Top of SELECTED EXTRACT

An airport transport driver has become NSW’s first case of community transmitted COVID-19 in almost two weeks, with the state government announcing further plans to crack down on leakages of the virus through international borders.
State Health Minister Brad Hazzard announced the “unfortunate situation” on Wednesday morning, revealing a 45-year-old transport drive had tested positive.
“This gentleman drives vans, carrying international and other aircrew back and forth to the airport,” Mr Hazzard said.
Further genomic testing results are due within 48 hours, but initial results indicate the virus came from crew on an international plane that flew into NSW.
“We have a plausible hypothesis that this transmission may have originated from contact with international flight crew,” chief health officer Kerry Chant said.
“We need to do more work in this area, and we will be engaging the [airline] industry very shortly with how we can strengthen.”
The man is a driver for a transport company, Sydney Ground Transport, and ferries people to and from the airport. The company has temporarily halted operations while the case is investigated.
The infected worker is not thought to have driven any public vehicles such as taxis. Dr Chant said he had worn a mask while working.

Bottom of SELECTED EXTRACT

TASK INSTRUCTIONS
Answer these questions from the article about the airport transport driver, giving each answer on its own line marked to match.
(a) How old is the driver who tested positive?
(b) What is the name of the transport company he drives for?
(c) Within how many hours are further genomic testing results due?

Top of EXERCISE DATA

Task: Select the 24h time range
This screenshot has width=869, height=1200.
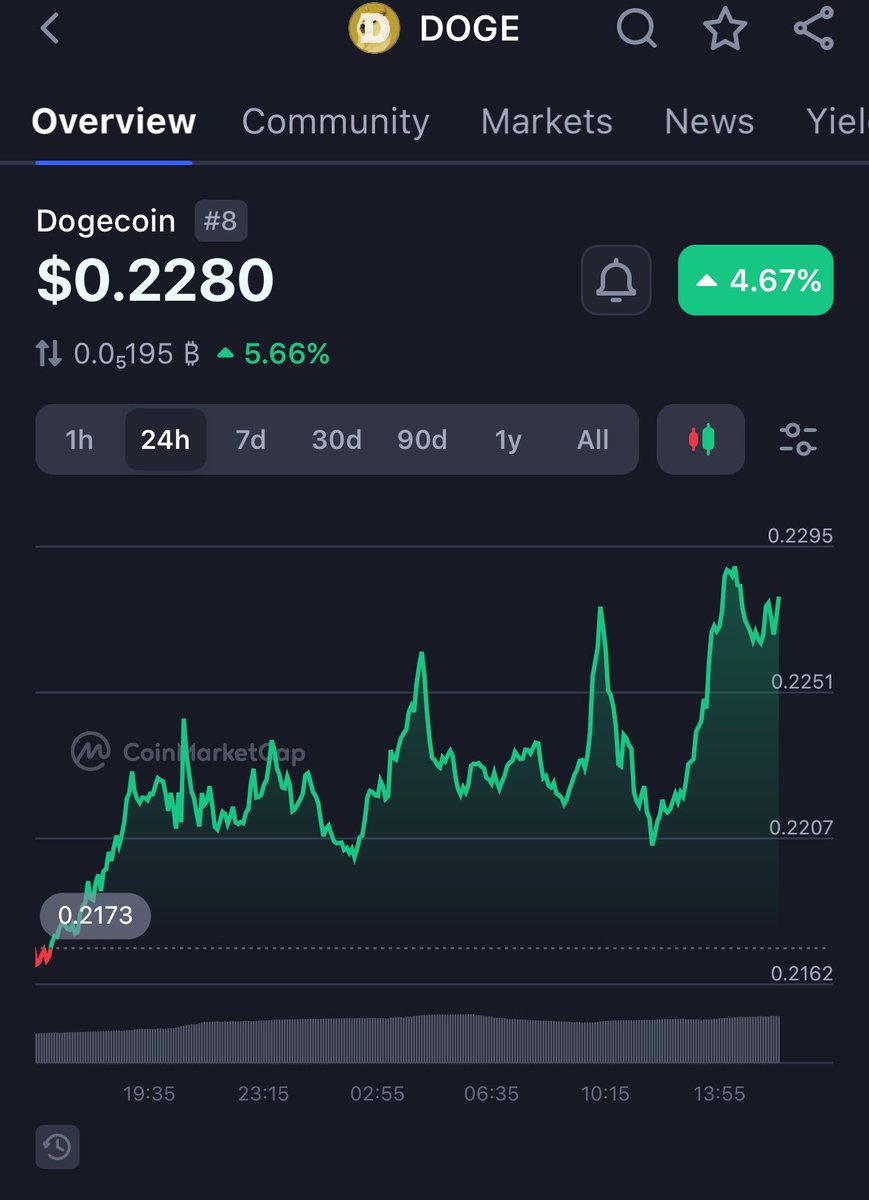Action: click(165, 439)
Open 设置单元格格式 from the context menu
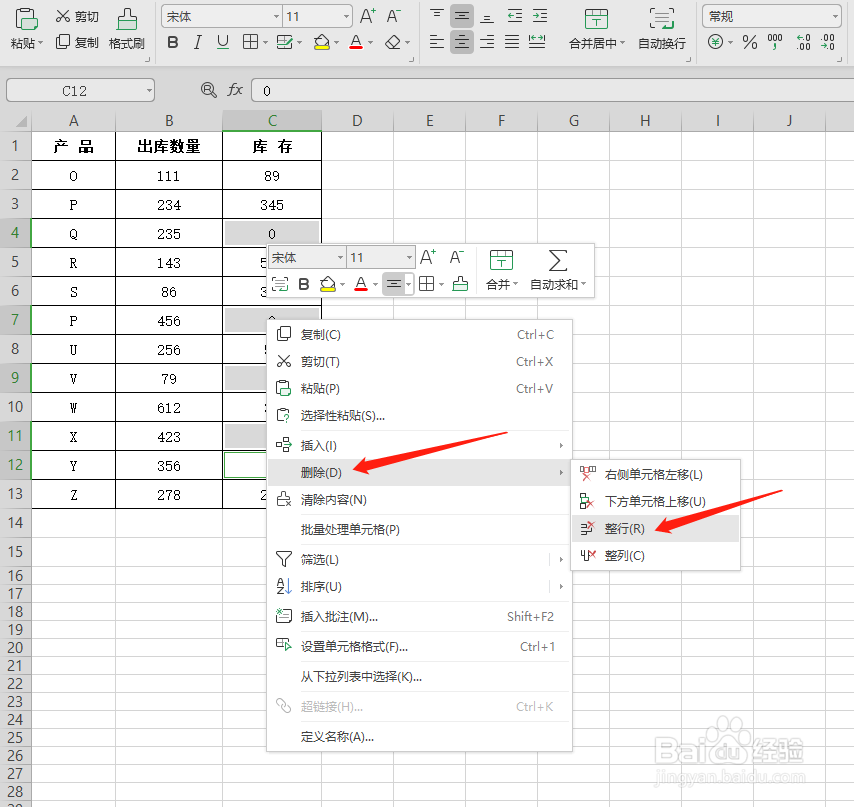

Bottom of EXERCISE DATA

PROBLEM SOLUTION
(a) He is 45 years old.
(b) He drives for Sydney Ground Transport.
(c) The results are due within 48 hours.